Last weekend NPR reported that employers in Colorado are rethinking their policies on employee drug testing. In a very tight labor market, employers are having second thoughts about insisting on a zero-tolerance stance toward off-work marijuana use.
What about California? After all, the labor market is strong here as well, and last November voters passed Proposition 64, which legalized recreational cannabis in California. In this post, we will identify three important things to know regarding drug testing by employers in the Golden State.
It may seem contradictory to allow employers to do this, since Prop. 64 decriminalized cannabis consumption on private property.
Prop. 64 also states, however, that employers can fire you for testing positive for marijuana, even if there is no evidence you were high while working.
In practice, then, you can be fired for doing something legal under state law, namely consuming marijuana. And marijuana does still remain a controlled substance under federal law.

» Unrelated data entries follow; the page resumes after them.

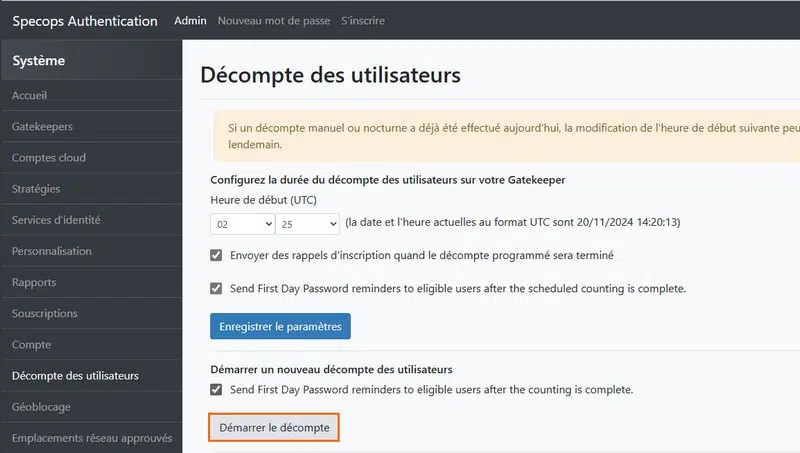Click the S'inscrire navigation link
Image resolution: width=800 pixels, height=453 pixels.
coord(362,21)
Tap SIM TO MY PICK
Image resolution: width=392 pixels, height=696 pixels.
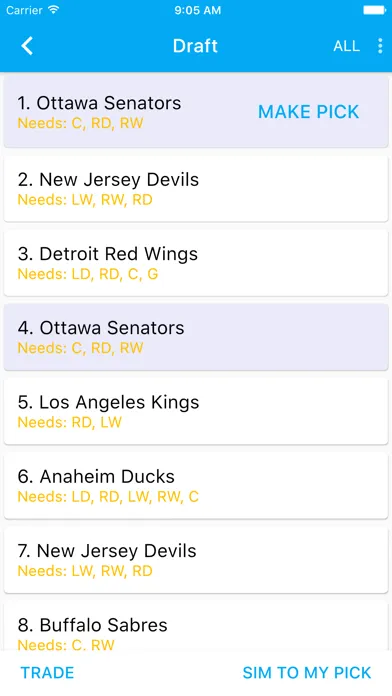pos(307,673)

Workplace drug testing is an issue affected by a complicated set of federal, state and local laws.
For example, at the federal level the Americans with Disabilities Act (ADA) prohibits employers who have 15 or more employees from discriminating against employees who have sought out treatment for drug addiction. The ADA also contains protections for recovering alcoholics.
At the local level, cities such as San Francisco and Boulder have city ordinances that regulate drug testing by employers.
In Colorado, the tight labor market has prompted some employers to relax their drug testing policies. In a state where 1 in 7 adults uses marijuana, screening out cannabis consumers really limits the labor pool.
Though less than 10 states have legalized recreational cannabis, 29 states now allow for medical marijuana. And yet only three states have employment protections in state law for the use of medical marijuana. Those states are Arizona, Delaware and Minnesota; California is not among them.